Question

Extraction sequence from other sequence

0

Entering edit mode

7.4 years ago

fufuyou ▴ 110

Hello， I have lots of sequences from two parts: one is

>seqeunce1
ATGTGTGTTGTACAACTTTGGTATATACTGTATATACC42327477R_3222148F_10594369R_21575807R_1679947F_28391165R

other is

>42327477R_3222148F_10594369R_21575807R_1679947F_28391165R
TGTGTTGTACAACTTTGGTATATACTGTATATACC

I want to get the sequence like as following:

>seqeunce1
ATGTGTGTTGTACAACTTTGGTATATACTGTATATACC*TGTGTTGTACAACTTTGGTATATACTGTATATACC*

Could you have some methods for doing this?

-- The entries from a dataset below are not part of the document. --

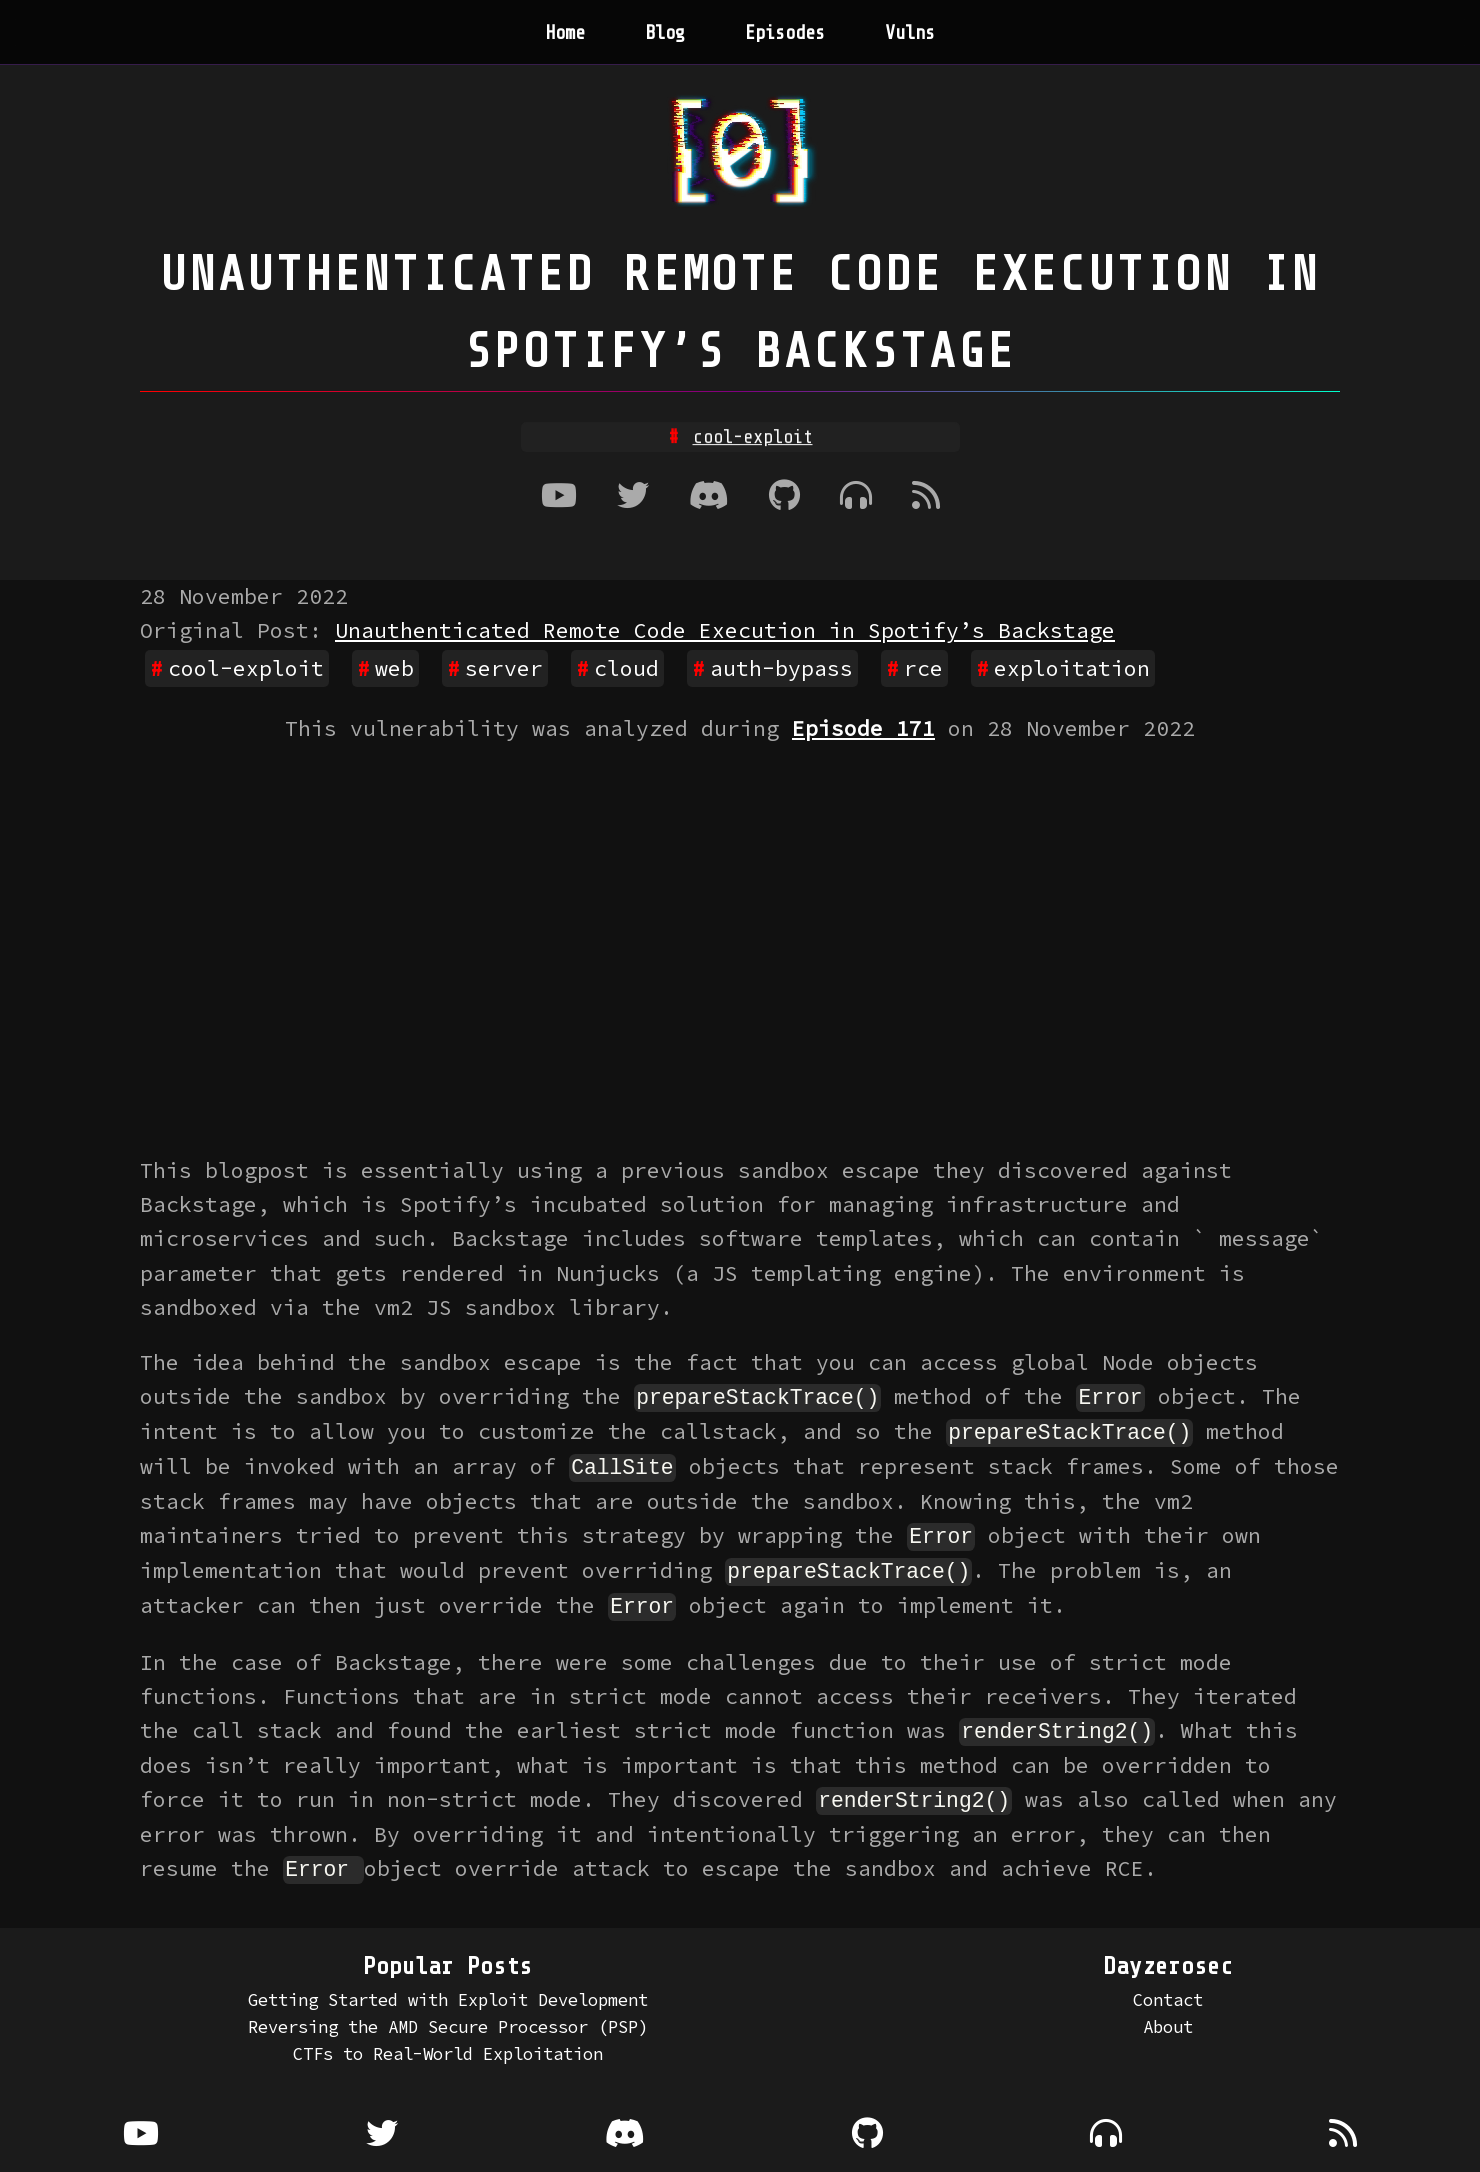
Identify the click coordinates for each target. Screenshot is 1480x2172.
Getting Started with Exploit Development (448, 1992)
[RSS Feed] (926, 497)
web (394, 668)
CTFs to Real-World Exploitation (448, 2047)
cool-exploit (246, 668)
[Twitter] (633, 497)
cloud (626, 668)
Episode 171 (863, 728)
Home (565, 33)
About (1168, 2019)
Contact (1168, 1992)
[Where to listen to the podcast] (856, 497)
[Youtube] (559, 497)
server (504, 668)
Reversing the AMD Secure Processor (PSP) (448, 2019)
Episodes (785, 33)
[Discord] (709, 497)
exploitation (1072, 668)
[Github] (784, 497)
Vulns (910, 33)
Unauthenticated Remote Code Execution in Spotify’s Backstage (725, 630)
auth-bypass (781, 668)
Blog (665, 33)
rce (923, 668)
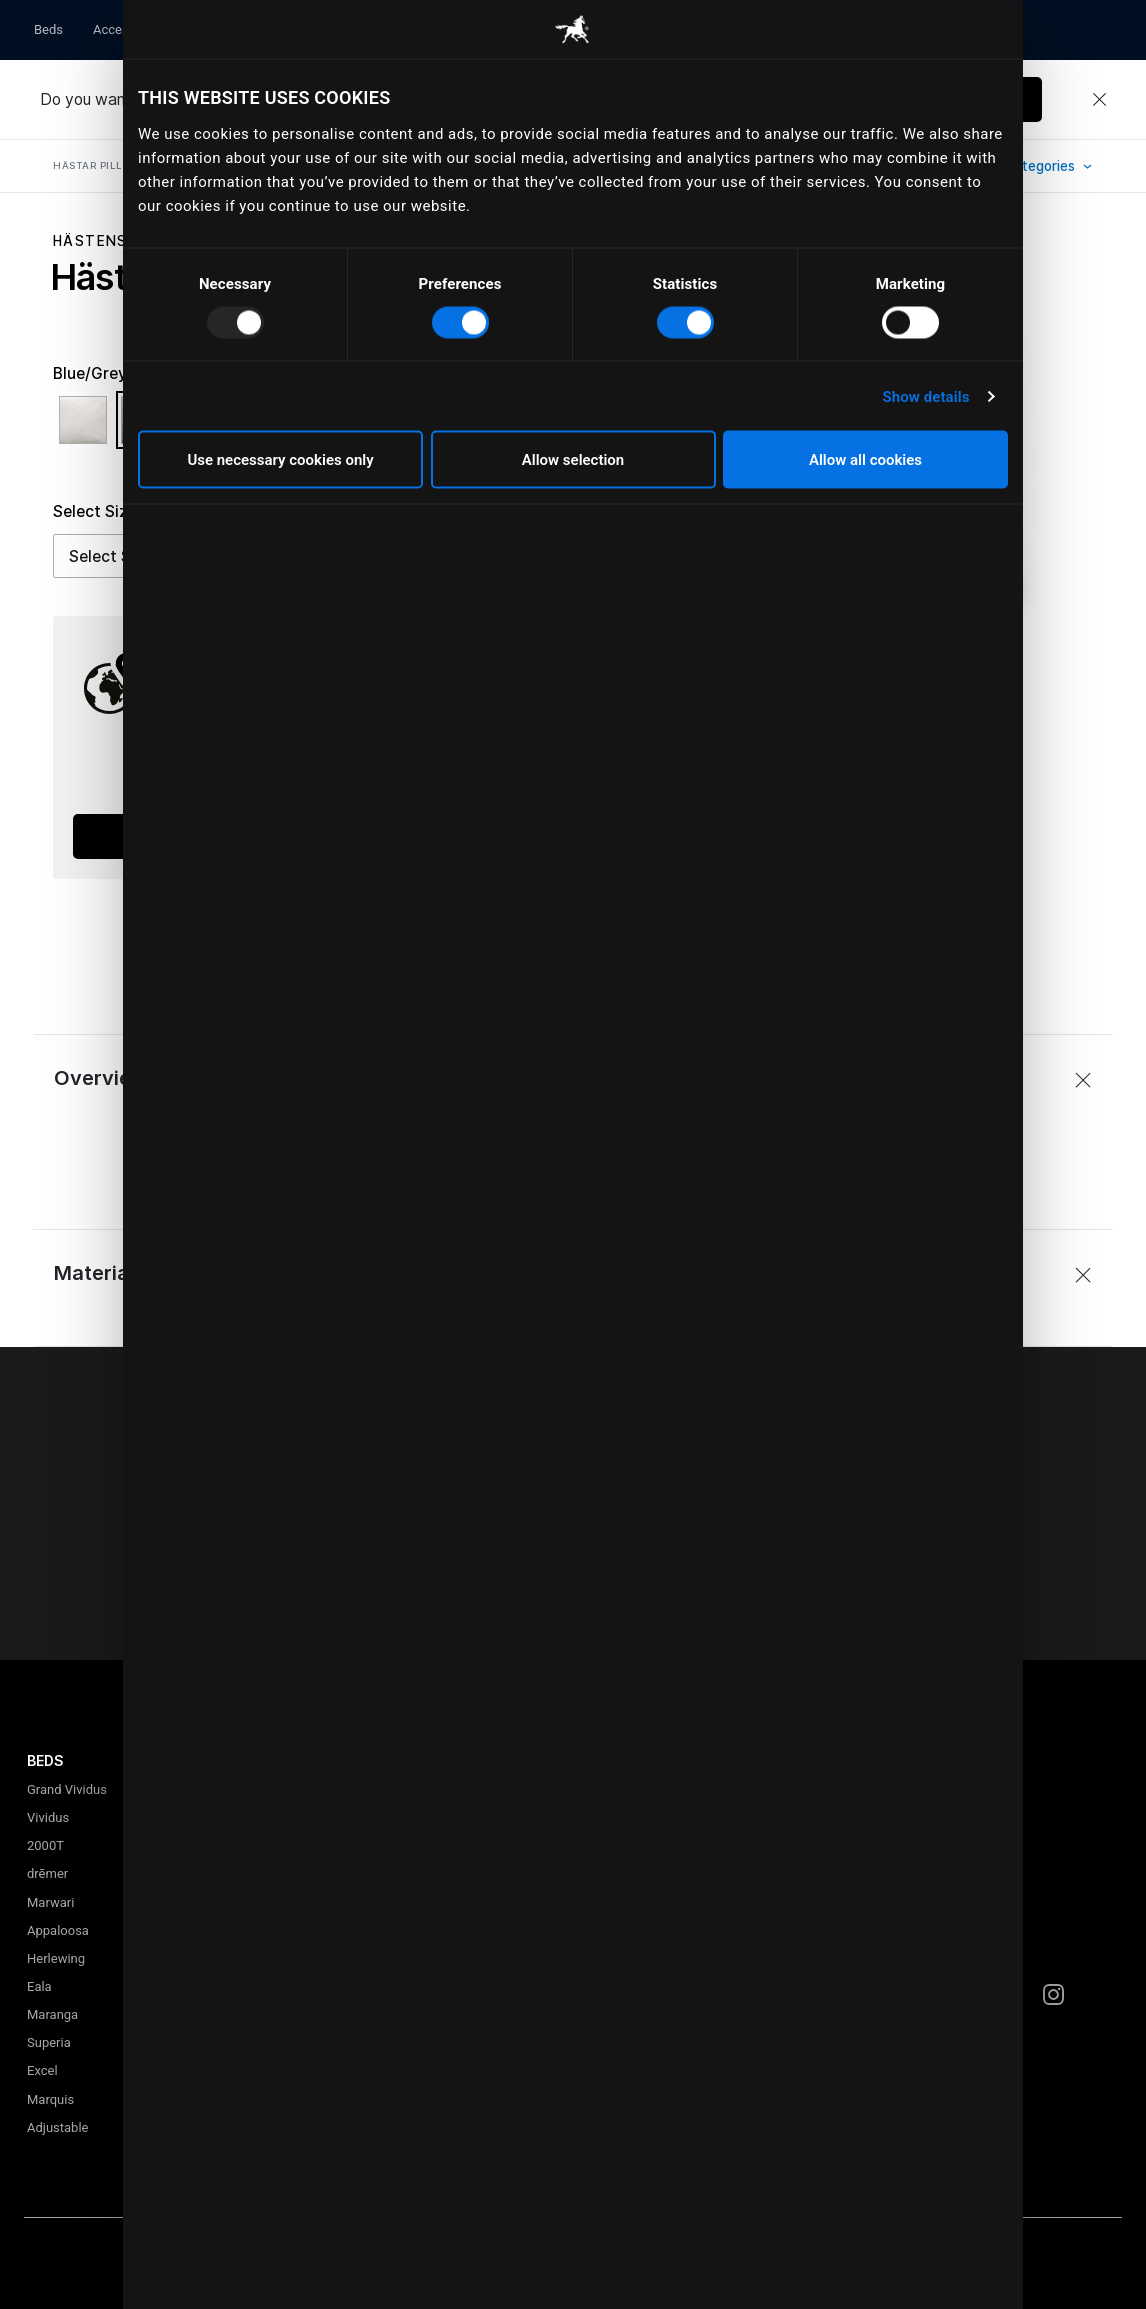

Thanks, Fuyou

Assembly • 1.9k views

ADD COMMENT • link updated 7.4 years ago by lieven.sterck 15k • written 7.4 years ago by fufuyou ▴ 110

1

Entering edit mode

Hi,

Can you explain your issue a little more in detail? Do you want that code at the end replaced by the sequence from the other file? Or look whether seq2 matches seq1 and then concatenate them? (or are these equivalents of each other? == the code denotes seq2 is part of seq1?)

ADD REPLY • link 7.4 years ago by lieven.sterck 15k

0

Entering edit mode

Thanks. yes. I want to use seq2's sequence to replace the code in seq1. Fuyou

ADD REPLY • link 7.4 years ago by fufuyou ▴ 110

0

Entering edit mode

is it correct to assume you have 2 files with all these sequences in? or a whole bunch of separate files?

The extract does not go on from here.